Мой адрес: Ременный переулок, дом 17, квартира 3.
Праздношатающийся Максаков Анатолий».
Толик перечитал заявление, запечатал его в конверт и задумался: как скоротать вечер? Катюша сегодня не придет: она работает в ночную смену. Денег ни копейки. Нет папирос. В комоде лежит неразменная сотенная бумажка. Мать придет еще не скоро. Никогда в жизни Толику не хотелось так выпить, как сейчас. Повертел в руках новенькую, хрустящую сотню и положил назад. А что, если еще раз... последний раз занять у Князя? Ведь он обещал...
Толик отправился в Измайлово. Всю дорогу он молил об одном: не застать бы его дома. Деньги даст сестра.
Но Князь был дома. Приходу Толика он нисколько не удивился. Спокойно открыл дверь и, не обращая на него внимания, будто тот выбегал за папиросами в магазин, вернулся к столу, за которым сидел незнакомый рыжеволосый парень. В грязных и потных пальцах его ходила колода потертых карт. Играли в очко.
Толик молча прошел к столу и сел на свободный стул. Карты перешли к Князю. Он начал банковать. Перетасовав колоду, дал карту и Толику. Тот отодвинул ее:
— У меня нет денег.
Князь небрежно отсчитал ему двести рублей:
— За тобой пятьсот. В банке червонец. На сколько? Толик посмотрел карту и молча протянул руку к колоде:
— Давай.
К тузу пришла десятка.
...В этот вечер Толик впервые за четыре месяца после возвращения из лагеря напился. Напился так, что многое не помнил: как пили, где пили, что делали... Домой его привез узкоплечий парень с рыжей челкой, с которым они играли в очко. Князь называл его Серым.
Утром, лежа с головной болью в постели, он мучительно вспоминал подробности прошедшей ночи. В воображении неотступно сновала колода карт. Мелькали короли, дамы, семерки... К тузу приходила десятка, к семерке — восьмерка, потом шестерка... И челка, слипшаяся рыжая челка свисала на веснушчатый узкий лоб Серого. Смутно припоминалось, как ехали в такси, поднимался по крутым ступеням тускло освещенной лестницы, доставал ключ, открывал дверь, как увидел перед собой большие, испуганные глаза матери... Дальше все словно провалилось в какую-то черную бездну. В голове кружило, подташнивало... И, точно сквозь густой молочный туман, вспомнил, что условился с Князем встретиться сегодня в три часа у входа в Казанский вокзал...
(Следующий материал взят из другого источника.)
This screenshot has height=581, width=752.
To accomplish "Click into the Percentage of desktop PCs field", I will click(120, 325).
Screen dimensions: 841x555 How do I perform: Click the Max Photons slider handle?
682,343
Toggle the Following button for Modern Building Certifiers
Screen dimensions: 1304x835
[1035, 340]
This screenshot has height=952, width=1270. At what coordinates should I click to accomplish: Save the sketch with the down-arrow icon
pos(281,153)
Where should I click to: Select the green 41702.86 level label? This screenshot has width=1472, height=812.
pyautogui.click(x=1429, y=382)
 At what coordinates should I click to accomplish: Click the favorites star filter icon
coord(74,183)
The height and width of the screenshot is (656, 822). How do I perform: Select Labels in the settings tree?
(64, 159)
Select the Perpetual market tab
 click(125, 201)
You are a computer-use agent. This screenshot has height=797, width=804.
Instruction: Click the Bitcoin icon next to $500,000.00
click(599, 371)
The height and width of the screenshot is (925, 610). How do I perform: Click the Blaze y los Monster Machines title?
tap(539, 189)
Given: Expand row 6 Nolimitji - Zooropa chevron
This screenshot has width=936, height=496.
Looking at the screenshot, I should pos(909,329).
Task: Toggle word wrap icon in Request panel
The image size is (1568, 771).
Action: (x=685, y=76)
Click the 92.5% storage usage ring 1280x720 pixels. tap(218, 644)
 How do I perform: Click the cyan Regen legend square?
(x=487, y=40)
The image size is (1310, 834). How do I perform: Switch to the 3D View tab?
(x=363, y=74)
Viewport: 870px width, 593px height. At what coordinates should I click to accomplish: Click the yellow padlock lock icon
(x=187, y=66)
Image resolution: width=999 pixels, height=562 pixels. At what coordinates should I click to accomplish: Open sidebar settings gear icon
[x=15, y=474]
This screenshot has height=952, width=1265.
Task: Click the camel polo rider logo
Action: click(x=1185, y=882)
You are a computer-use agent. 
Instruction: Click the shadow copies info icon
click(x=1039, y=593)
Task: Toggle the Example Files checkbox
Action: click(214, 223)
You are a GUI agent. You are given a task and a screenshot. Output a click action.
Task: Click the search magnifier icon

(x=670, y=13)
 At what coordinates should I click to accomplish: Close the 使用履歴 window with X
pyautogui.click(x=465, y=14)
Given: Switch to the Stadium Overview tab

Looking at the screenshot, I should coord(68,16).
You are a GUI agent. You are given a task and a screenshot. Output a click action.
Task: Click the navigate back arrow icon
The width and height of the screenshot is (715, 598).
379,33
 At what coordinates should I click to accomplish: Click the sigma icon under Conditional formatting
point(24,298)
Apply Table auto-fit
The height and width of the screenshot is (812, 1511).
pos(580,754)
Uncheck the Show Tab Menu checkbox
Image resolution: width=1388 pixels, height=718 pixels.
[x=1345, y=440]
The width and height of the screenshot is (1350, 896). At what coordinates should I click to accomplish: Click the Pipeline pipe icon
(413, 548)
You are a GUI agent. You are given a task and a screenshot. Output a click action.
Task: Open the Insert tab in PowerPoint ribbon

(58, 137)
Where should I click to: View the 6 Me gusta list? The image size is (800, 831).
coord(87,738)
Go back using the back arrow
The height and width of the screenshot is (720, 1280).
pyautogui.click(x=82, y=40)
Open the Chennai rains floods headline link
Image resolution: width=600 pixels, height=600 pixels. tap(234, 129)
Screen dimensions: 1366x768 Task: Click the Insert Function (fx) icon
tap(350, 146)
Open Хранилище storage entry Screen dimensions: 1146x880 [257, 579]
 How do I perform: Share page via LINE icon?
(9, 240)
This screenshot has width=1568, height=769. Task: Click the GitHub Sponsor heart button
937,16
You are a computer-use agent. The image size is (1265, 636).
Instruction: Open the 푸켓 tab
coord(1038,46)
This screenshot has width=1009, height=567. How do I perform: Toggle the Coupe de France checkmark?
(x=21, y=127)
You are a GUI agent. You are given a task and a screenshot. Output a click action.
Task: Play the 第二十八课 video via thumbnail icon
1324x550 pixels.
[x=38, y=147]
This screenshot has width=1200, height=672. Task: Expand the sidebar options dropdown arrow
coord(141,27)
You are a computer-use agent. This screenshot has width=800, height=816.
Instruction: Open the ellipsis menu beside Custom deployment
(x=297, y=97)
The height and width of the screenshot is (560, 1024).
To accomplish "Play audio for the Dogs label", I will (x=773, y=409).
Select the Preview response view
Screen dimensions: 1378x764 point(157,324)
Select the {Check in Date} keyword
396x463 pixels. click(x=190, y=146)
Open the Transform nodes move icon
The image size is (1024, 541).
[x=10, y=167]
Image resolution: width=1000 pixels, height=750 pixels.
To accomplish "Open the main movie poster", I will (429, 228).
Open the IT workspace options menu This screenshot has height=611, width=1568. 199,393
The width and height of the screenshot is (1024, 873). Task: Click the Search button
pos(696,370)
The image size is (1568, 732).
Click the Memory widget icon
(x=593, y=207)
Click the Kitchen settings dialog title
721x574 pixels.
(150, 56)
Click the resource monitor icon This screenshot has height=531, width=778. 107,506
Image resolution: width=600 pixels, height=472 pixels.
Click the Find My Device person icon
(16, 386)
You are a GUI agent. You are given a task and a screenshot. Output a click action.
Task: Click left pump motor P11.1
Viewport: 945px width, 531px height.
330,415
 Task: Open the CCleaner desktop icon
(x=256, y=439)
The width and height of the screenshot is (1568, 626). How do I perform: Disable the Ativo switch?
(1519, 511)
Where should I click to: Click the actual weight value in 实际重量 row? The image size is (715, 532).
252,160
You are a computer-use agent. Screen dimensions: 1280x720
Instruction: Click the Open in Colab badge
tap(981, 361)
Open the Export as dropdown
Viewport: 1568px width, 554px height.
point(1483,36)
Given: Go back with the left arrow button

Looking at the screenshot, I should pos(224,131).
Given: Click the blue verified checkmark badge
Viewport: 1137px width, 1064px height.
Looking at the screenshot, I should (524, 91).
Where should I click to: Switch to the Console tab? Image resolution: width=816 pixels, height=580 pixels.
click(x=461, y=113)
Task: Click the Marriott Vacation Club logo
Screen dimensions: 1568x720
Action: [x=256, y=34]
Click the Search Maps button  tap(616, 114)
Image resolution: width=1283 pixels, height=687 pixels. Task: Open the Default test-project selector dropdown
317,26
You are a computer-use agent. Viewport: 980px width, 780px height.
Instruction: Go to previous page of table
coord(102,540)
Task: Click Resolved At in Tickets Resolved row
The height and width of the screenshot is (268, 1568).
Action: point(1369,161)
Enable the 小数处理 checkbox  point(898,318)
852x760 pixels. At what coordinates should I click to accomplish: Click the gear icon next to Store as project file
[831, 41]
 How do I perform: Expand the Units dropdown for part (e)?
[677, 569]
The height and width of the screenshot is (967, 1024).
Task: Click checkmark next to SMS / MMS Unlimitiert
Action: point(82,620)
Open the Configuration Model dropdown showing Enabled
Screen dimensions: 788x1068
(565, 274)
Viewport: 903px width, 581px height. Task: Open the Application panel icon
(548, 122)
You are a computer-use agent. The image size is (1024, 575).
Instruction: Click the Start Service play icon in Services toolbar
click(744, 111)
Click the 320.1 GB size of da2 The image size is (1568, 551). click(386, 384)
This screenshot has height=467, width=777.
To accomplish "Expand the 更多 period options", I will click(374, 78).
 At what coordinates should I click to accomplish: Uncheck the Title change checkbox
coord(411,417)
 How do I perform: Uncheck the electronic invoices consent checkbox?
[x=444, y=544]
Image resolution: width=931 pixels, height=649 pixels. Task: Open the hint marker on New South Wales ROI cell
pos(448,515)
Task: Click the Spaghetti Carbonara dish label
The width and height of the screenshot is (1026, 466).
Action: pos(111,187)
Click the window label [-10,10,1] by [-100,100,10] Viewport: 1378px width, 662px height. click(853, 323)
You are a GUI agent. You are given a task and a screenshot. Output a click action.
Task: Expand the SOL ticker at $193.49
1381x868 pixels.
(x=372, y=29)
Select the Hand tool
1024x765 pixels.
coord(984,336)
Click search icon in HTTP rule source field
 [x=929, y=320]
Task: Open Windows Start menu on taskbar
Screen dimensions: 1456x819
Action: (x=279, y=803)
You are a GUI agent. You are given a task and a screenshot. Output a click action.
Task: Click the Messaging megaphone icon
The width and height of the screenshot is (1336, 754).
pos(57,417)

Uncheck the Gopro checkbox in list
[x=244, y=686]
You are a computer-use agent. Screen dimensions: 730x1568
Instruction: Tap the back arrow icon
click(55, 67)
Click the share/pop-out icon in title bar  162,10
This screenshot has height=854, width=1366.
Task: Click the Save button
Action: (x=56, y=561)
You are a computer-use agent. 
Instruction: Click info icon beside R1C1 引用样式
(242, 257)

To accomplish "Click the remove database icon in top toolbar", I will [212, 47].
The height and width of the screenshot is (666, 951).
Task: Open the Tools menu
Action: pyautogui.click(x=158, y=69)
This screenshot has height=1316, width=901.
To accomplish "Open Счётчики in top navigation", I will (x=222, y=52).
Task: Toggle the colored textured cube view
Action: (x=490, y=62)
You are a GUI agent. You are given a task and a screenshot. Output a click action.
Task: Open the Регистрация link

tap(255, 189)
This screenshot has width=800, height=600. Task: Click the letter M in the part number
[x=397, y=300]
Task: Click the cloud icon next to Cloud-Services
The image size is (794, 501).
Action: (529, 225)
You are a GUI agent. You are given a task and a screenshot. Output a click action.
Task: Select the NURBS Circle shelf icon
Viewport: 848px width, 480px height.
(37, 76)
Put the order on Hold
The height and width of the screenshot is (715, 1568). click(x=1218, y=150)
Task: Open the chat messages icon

Толик лежал неподвижно, боясь открыть глаза. Самое страшное в эту минуту было для него встретить взгляд матери. Испуганный, страдальческий взгляд.
3
Тот, кому в лютые январские морозы доводилось собственными боками испытать, что такое теплушка военных лет с тремя рядами нар, тому еще долгие годы будет казаться удобным, как родной дом, даже плохонький, дребезжащий на стыках рельсов зеленый вагон старого российского образца. А если к тому же есть своя отдельная полка да хорошие соседи, которые не прочь забить «морского козла», то и время летит незаметно. Пассажиру, подсевшему на одной из станций, трудно бывает отличить, кто здесь родственники, а кто просто дорожные спутники. Нигде с такой душевной искренностью не живет хлебосолье, как в дороге, под крышей жесткого вагона.
С волнением подъезжает пассажир к Москве. Много разных планов промелькнет в голове его, пока он, отлежав бока, ожидает столицу, рисуя ее в своем воображении та кой величественной, какой она обычно выглядит на открытках, в киножурналах и в рассказах восторженных бывальцев.
...Последнюю ночь перед Москвой многие почти совсем не спали. Мужчины целыми часами простаивали в тамбуре и без конца курили. Не было уже тех бойких разговоров и шуток, которые оживляли вагон, когда он стучал по рельсам за тысячи километров от столицы. А последние часы в вагоне чувствовалось какое-то особенное напряжение и озабоченность. Матери сосредоточенно наряжали в лучшее платье детей, солдат-отпускник, еще в части припасший флакон цветочного одеколона, здесь его распечатал и, не жалея, почти умылся им. Молодой матрос, в течение двух последних суток прессовавший под матрацем складки на широченных брюках, был ими очень доволен. Когда кто-то из соседей по купе пошутил: «Тронь — обрежешься», матрос с минуту не мог прогнать широкую улыбку со своего обветренного и загорелого лица.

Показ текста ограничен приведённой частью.